• _What is needed_:
Search the records for the string "This" and copy every line where it turns up.

• _Exercise data_:
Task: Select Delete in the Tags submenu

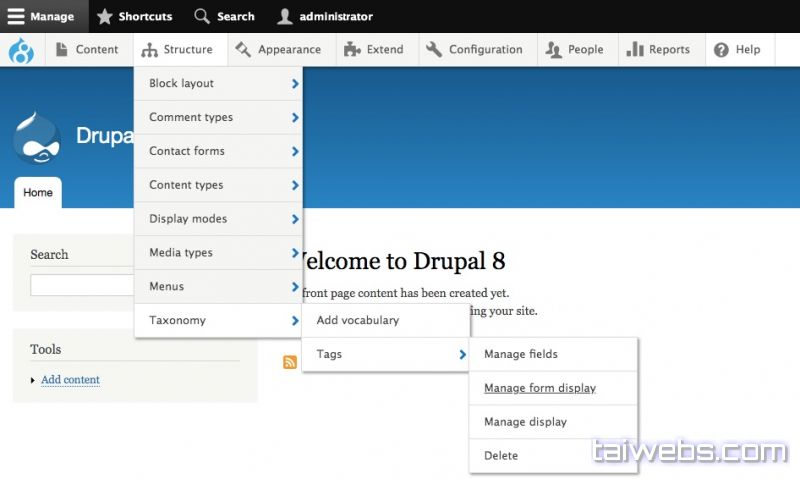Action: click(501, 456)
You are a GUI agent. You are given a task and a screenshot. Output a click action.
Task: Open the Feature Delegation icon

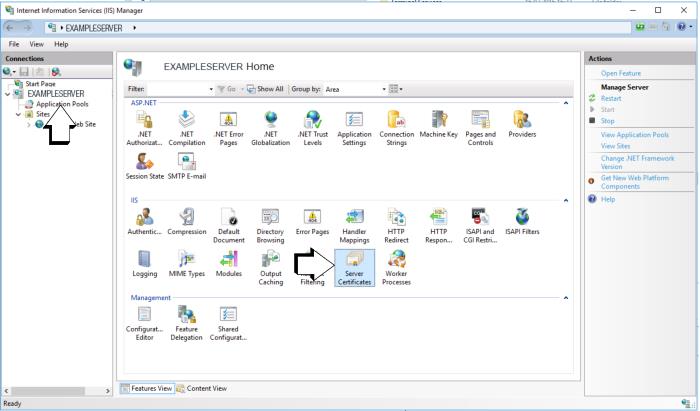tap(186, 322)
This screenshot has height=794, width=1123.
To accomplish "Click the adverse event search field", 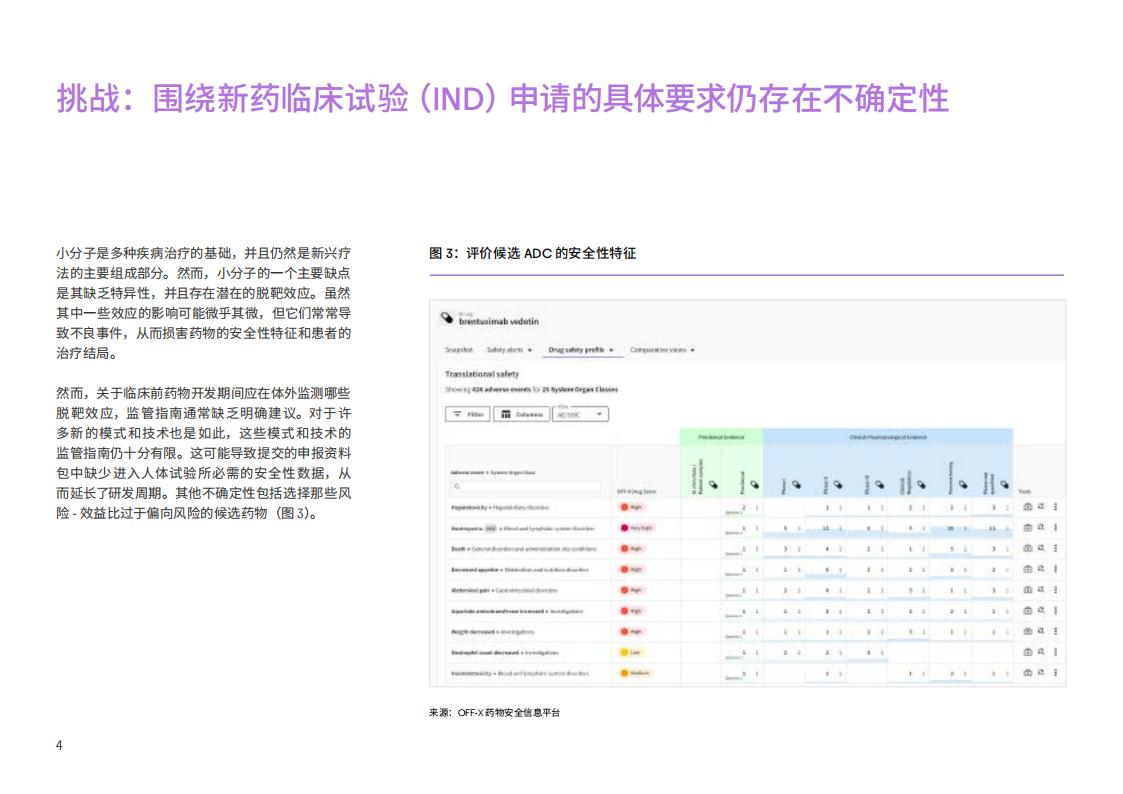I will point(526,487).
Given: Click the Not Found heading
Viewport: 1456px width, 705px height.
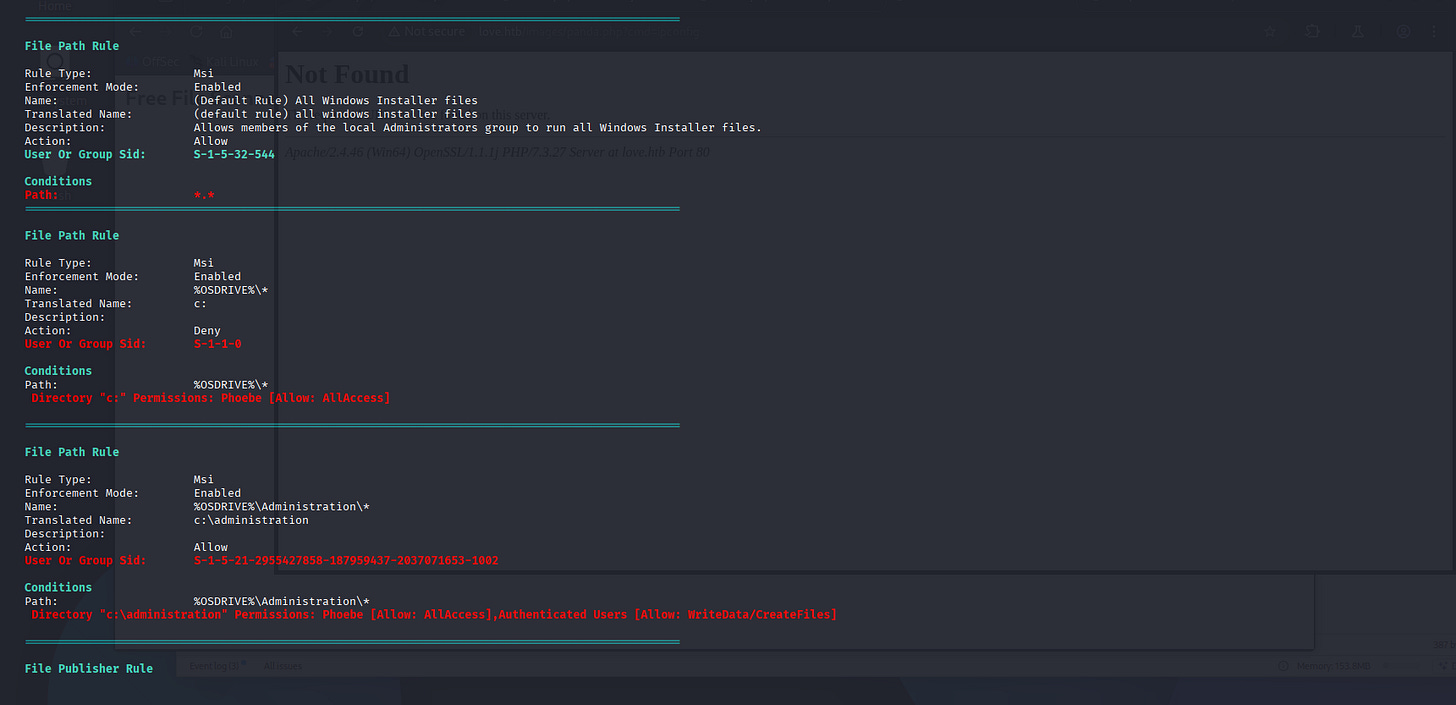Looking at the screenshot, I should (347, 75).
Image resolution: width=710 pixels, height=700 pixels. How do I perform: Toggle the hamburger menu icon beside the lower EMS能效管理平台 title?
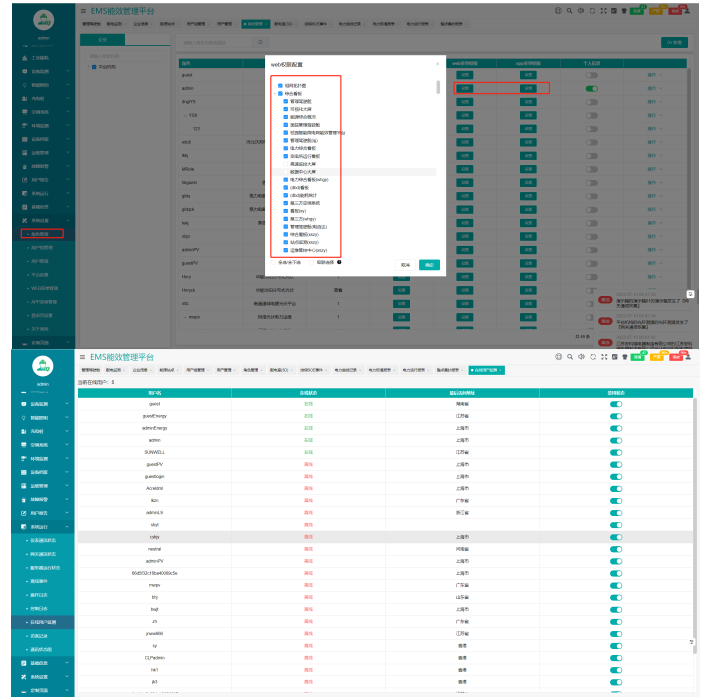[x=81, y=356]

--

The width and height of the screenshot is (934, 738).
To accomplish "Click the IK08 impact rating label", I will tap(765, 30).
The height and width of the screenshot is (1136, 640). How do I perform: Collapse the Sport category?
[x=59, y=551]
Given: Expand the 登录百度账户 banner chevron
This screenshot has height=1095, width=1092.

==

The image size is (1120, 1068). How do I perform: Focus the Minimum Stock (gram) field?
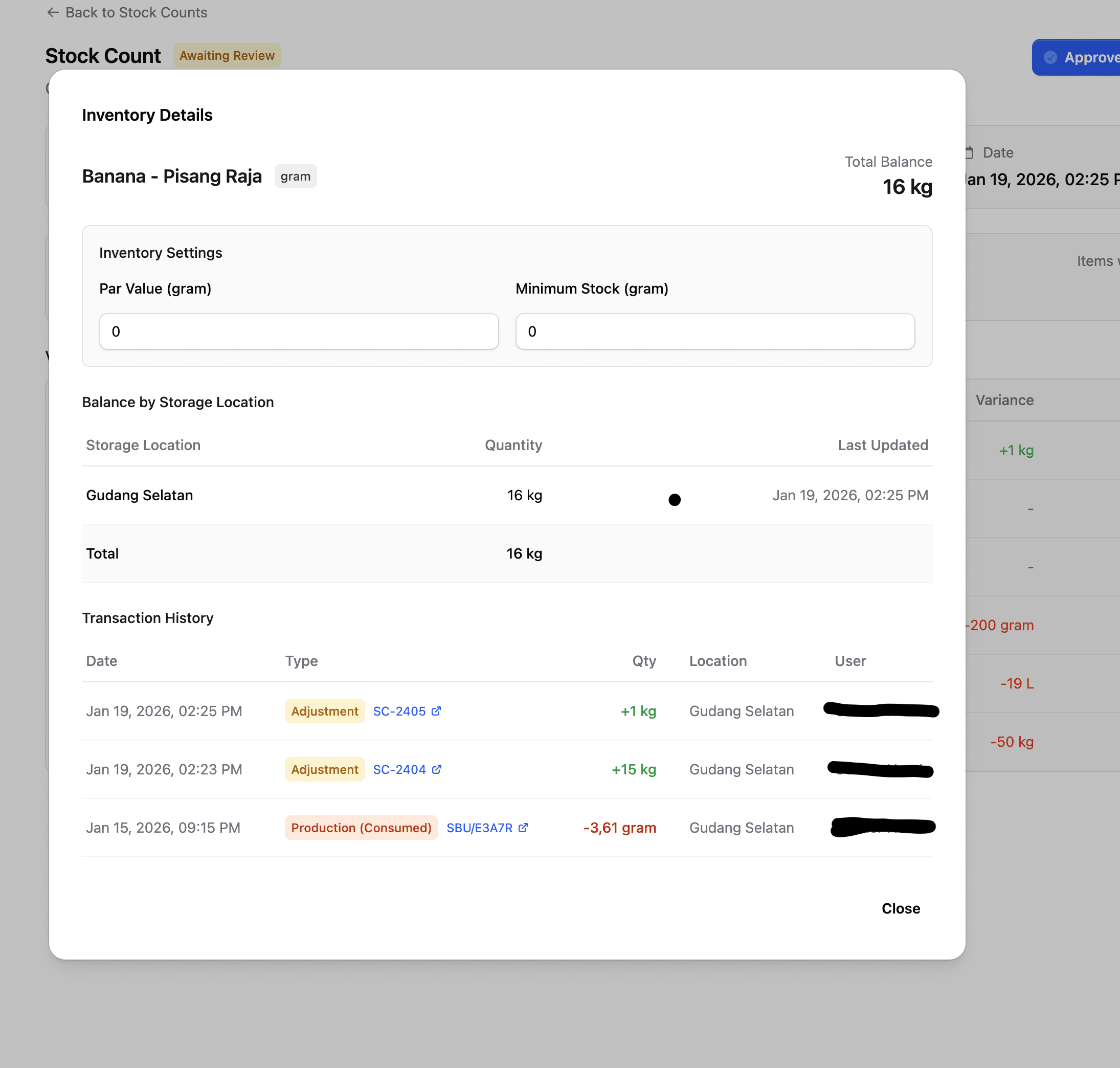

• _Task output_:
This screenshot has height=794, width=1123.
This screenshot has height=1095, width=1092.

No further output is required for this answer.